Publicado 25/06/2025 10:19

A Liga F aprova uma moção de censura e destitui Rubén Alcaine de suas funções como vice-presidente.

Archivo - Ruben Alcaine e Beatriz Alvarez participam da apresentação da marca da nova LaLiga EA Sports para a próxima temporada 2023/24, realizada nos estúdios da Netflix em 3 de julho de 2023, em Madri, Espanha.
Oscar J. Barroso / Afp7 / Europa Press - Arquivo

MADRID 25 jun. (EUROPA PRESS) -

A Assembleia Geral da Liga de Futebol Profissional Feminino aprovou nesta quarta-feira a moção de censura contra Rubén Alcaine, pela qual o executivo deixará de exercer suas funções como vice-presidente da associação, cargo que ocupa desde a criação da organização em maio de 2022, e a nomeação de Beatriz Álvarez como presidente.

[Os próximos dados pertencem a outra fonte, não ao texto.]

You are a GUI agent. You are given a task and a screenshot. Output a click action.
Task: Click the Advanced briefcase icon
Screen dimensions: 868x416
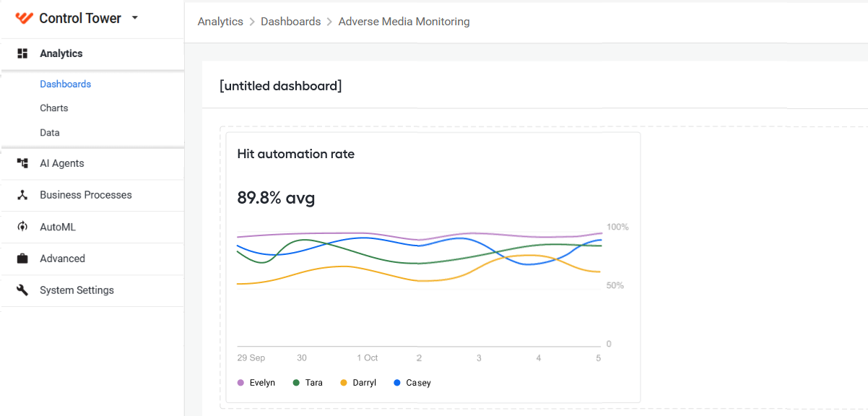tap(22, 259)
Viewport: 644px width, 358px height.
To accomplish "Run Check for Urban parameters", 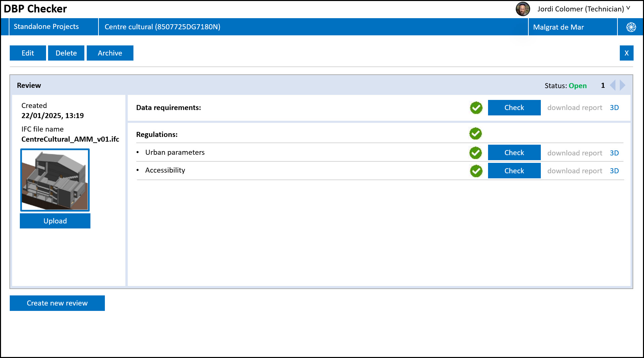I will (x=514, y=153).
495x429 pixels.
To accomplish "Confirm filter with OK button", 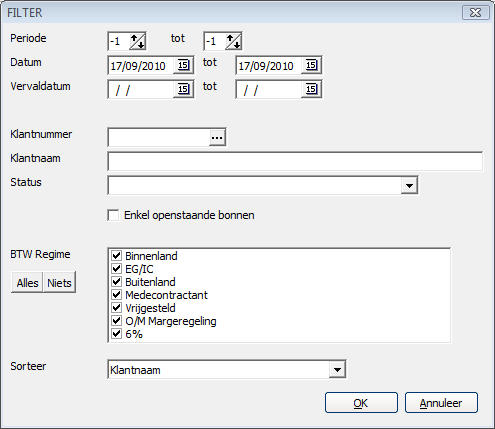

De acordo com a Liga F, os clubes de futebol profissional feminino se reuniram em uma "reunião extraordinária" para votar a moção de censura que havia sido apresentada pela "maioria" dos 16 que compõem a Assembleia contra Alcaine que, de acordo com o site 'Iusport', o presidente havia decidido no primeiro trimestre de 2024 retirar as funções delegadas que ele tinha "por várias razões que foram observadas e por risco de reputação".

"Após a votação, e tendo alcançado a maioria necessária, a moção foi aprovada, o que resultou na rescisão efetiva de Rubén Alcaine como vice-presidente da Liga F. A Liga F e seus clubes continuarão a trabalhar no desenvolvimento e fortalecimento do futebol feminino profissional", disse a associação em um comunicado. A Iusport informou que a moção foi apoiada por 11 dos 16 clubes.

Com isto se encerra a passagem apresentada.